In my own experience reaching out to the lost – the unsaved – more precisely men who are not under the authority or guidance of God in their natural heart misconstrue and pervert your compassion and caring and you can become a stumbling block if you aren't careful. I have a dear friend who is suffering from alcoholism and he will call me for prayer often, yet he always tries to misconstrue my kindness and use my compassion in a perverse way. Natural man without Christ is the most dangerous being on earth. As Billy Graham once said it's not the atomic bombs that are dangerous on earth it's the men's hearts that control them that is the problem. The greedy, lust filled, unbridled, unchecked, sinful heart of unsaved man. Some will say well God can protect me no matter what so I shouldn't worry about natural man…God starts all of his protection with telling us in his Word what is in our best interest…and in this case…it is telling us that we should not teach or usurp authority. He said it for a reason – not to punish women – BUT TO PROTECT US!

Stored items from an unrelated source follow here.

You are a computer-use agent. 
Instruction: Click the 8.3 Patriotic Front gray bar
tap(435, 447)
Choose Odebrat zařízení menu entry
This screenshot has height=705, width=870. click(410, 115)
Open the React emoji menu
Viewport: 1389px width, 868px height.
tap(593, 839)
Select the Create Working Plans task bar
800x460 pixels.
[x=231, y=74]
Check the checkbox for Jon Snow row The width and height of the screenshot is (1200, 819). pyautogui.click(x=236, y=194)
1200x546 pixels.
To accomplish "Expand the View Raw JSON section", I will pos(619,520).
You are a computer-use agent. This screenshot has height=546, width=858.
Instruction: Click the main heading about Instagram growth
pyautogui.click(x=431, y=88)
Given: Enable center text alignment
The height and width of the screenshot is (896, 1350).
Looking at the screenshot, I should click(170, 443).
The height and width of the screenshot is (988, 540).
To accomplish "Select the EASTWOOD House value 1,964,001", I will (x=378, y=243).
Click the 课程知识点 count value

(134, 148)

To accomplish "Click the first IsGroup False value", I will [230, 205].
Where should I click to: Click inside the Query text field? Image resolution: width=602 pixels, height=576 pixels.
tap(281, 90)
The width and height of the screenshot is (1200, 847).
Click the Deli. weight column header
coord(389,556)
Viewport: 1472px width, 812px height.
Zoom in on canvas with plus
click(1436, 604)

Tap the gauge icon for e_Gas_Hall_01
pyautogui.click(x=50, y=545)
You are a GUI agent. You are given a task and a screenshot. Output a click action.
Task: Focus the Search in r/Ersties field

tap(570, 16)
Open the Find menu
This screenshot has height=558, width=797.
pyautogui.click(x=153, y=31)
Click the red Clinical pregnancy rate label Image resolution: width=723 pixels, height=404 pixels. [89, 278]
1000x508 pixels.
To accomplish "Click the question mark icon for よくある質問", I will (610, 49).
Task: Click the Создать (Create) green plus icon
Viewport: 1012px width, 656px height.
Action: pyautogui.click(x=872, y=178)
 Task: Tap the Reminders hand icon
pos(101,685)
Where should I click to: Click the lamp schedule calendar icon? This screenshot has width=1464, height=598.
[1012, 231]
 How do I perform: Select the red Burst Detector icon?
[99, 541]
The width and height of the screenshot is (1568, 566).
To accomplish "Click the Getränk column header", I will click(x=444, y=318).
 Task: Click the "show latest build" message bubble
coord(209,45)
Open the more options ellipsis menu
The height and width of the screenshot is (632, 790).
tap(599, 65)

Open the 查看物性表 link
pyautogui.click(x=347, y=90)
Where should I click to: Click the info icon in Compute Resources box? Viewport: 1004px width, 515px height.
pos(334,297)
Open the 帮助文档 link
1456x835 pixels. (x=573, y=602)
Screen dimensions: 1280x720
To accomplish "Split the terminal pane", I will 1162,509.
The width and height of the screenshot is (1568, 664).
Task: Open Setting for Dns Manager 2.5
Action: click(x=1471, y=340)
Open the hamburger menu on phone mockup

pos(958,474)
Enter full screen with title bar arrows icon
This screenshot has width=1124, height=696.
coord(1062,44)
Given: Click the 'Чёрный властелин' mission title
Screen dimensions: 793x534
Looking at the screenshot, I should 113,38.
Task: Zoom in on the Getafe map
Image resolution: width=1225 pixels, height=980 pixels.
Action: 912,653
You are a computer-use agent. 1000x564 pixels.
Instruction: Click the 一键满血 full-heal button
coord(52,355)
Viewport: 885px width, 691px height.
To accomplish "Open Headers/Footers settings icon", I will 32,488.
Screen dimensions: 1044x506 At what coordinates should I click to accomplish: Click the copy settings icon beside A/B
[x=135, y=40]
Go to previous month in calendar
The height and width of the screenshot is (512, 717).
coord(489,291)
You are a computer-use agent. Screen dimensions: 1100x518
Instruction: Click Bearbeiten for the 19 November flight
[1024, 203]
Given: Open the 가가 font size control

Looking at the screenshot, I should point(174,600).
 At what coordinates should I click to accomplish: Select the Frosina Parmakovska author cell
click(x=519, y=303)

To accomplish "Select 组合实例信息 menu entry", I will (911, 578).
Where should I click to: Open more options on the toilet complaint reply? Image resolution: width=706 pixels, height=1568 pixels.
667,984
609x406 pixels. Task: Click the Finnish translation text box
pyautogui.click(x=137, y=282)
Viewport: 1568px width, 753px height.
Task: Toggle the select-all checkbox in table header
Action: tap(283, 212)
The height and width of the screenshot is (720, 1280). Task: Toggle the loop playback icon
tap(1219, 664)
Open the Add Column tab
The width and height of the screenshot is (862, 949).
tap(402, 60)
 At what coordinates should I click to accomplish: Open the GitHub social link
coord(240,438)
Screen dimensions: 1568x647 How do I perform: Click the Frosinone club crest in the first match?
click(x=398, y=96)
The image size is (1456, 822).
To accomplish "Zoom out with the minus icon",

God KNOWS what goes on in mans hearts. This isn't a case for saying that women aren't capable of being good pastors, it's more a case of men not being able to control their sinful nature. It's not an insult to women, it's simply as is all the Word – truth. As a women who wants to share the Gospel to all the world I feel the struggle myself. I want to reach the lost, I don't want anyone to go to hell. I believe that Jesus Christ is the answer to every problem human beings face on earth and I mentally shout – send me Lord. I pray so much about this aspect of my life, seeking where God wants me to be and what he wants me to do. I just can't come to peace with him ever telling me to do something that is contrary to scripture. I can't come to peace with this.
I do have peace however with sharing the love of Christ with the women I see struggling. There are so many women's issues going on in this world right now that ripple out through all society. I feel like the Lord showed me that If you want to reach sinful man tomorrow, reach that man's mother today.
I don't want to upset anyone or start arguments I just wanted to share my view of this subject. It truly is something as a woman I pray about earnestly- I always want to be in Gods will.